Di Lawang Sewu Semuanya Bermula
Setelah acara cipika cipiki heboh di depan loket penjualan tiket Lawang Sewu, barulah satu per satu dari kami menuju loket untuk membeli tiket masuk. Harga tiket masuk Lawang Sewu adalah Rp 10.000 untuk pengunjung dewasa, dan Rp 5.000 untuk anak-anak dan pelajar. Demi ingin menikmati Lawang Sewu lengkap dengan segala ceritanya, kami pun memilih untuk menggunakan jasa pemandu.

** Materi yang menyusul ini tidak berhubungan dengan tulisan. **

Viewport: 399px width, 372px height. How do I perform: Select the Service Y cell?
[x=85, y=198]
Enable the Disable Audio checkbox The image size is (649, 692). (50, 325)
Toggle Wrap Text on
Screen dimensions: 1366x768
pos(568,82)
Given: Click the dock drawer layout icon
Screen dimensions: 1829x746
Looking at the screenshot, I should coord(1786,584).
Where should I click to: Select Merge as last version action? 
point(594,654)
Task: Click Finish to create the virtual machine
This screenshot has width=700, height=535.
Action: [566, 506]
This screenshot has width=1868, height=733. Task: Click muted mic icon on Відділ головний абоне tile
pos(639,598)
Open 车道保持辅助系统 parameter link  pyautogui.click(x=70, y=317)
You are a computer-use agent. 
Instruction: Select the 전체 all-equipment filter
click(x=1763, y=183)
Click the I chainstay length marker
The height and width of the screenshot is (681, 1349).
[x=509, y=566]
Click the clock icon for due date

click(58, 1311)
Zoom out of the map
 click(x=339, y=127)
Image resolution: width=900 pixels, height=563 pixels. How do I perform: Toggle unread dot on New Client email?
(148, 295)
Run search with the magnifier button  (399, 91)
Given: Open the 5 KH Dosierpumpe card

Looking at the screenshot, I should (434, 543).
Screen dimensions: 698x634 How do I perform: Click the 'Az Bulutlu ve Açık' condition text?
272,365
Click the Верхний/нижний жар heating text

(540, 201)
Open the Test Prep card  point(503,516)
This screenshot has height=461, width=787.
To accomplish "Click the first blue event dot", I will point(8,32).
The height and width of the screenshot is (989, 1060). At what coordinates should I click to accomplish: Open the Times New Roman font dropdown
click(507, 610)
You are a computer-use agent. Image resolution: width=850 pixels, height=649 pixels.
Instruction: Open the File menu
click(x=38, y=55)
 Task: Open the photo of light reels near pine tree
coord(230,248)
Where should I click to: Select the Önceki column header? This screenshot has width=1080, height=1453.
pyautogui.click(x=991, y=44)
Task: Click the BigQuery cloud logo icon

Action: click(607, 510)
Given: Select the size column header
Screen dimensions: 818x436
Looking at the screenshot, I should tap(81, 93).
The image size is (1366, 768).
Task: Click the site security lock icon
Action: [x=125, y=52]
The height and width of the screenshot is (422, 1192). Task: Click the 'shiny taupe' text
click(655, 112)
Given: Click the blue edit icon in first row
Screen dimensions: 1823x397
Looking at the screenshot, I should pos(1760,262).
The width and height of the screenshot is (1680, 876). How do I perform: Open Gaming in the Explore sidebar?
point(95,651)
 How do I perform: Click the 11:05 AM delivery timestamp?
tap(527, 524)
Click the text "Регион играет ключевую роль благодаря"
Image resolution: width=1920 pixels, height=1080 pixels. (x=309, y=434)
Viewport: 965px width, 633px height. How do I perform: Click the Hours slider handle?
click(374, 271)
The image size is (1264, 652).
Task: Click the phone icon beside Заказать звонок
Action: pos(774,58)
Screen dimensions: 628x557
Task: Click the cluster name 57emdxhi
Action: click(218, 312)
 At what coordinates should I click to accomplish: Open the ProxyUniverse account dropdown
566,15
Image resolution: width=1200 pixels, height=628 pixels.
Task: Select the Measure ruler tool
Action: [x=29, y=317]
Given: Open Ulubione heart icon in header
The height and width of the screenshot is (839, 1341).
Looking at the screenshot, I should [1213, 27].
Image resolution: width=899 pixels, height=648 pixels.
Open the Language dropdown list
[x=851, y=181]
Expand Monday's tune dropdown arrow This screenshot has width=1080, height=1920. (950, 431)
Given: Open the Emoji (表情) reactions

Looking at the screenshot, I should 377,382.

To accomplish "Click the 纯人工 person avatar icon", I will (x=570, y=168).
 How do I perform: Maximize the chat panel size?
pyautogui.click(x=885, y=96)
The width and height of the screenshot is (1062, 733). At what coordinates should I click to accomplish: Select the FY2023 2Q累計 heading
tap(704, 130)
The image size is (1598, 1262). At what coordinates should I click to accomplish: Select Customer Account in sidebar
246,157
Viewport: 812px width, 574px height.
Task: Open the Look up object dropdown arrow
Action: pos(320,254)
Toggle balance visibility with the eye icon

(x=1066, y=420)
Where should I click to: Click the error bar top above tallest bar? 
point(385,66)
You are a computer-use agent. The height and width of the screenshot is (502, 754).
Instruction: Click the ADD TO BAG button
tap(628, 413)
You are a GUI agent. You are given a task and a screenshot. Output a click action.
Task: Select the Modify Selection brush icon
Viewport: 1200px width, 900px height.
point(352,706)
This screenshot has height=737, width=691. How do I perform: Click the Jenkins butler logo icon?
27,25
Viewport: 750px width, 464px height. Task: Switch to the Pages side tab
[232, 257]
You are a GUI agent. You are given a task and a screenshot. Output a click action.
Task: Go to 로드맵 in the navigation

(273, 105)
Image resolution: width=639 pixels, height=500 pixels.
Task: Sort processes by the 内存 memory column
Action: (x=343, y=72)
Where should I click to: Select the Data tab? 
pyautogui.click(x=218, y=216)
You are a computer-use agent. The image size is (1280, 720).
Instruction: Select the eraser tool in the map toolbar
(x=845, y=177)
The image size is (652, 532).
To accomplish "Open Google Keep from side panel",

Lucky us! Pemandu kami yang bernama pak Yusman itu bukan hanya bisa menceritakan secara detail setiap sudut Lawang Sewu, tapi juga seorang fotografer dan pengarah gaya yang jempolan! Dengan sabarnya beliau mau meladeni dan membantu kami berfoto di setiap sudut Lawang Sewu. Walhasil di satu lokasi aja kami sampai menghabiskan waktu cukup lama demi menghasilkan sebuah pose yang cetar membahana.
Apalagi kalau Lestari atau mbak Ima sudah mulai mengeluarkan tongkat saktinya yang bernama tongsis, para blogger manis dan narsis itu pun langsung otomatis merapat. Ya, saling merapatkan kepala supaya semua bisa masuk ke dalam frame kamera. Kebersamaan seperti ini memang harus diabadikan. Harus!
Mencicipi Mie Kopyok dan Es Pankuk
Sesi pemotretan di Lawang Sewu itu membuat kami lapar, apalagi saat itu emang udah masuk waktunya makan siang. Lestari dan mbak Uniek mengajak kami ke salah satu sudut Kota Semarang yang siang itu terlihat ramai. Katanya sih, di tempat itu ada kuliner Semarang yang ngehits banget. Nah, kalau selama ini kita taunya kuliner Semarang itu cuman lunpia, siang itu kami diajak mencicipi kuliner Semarang yang lain, namanya mie kopyok.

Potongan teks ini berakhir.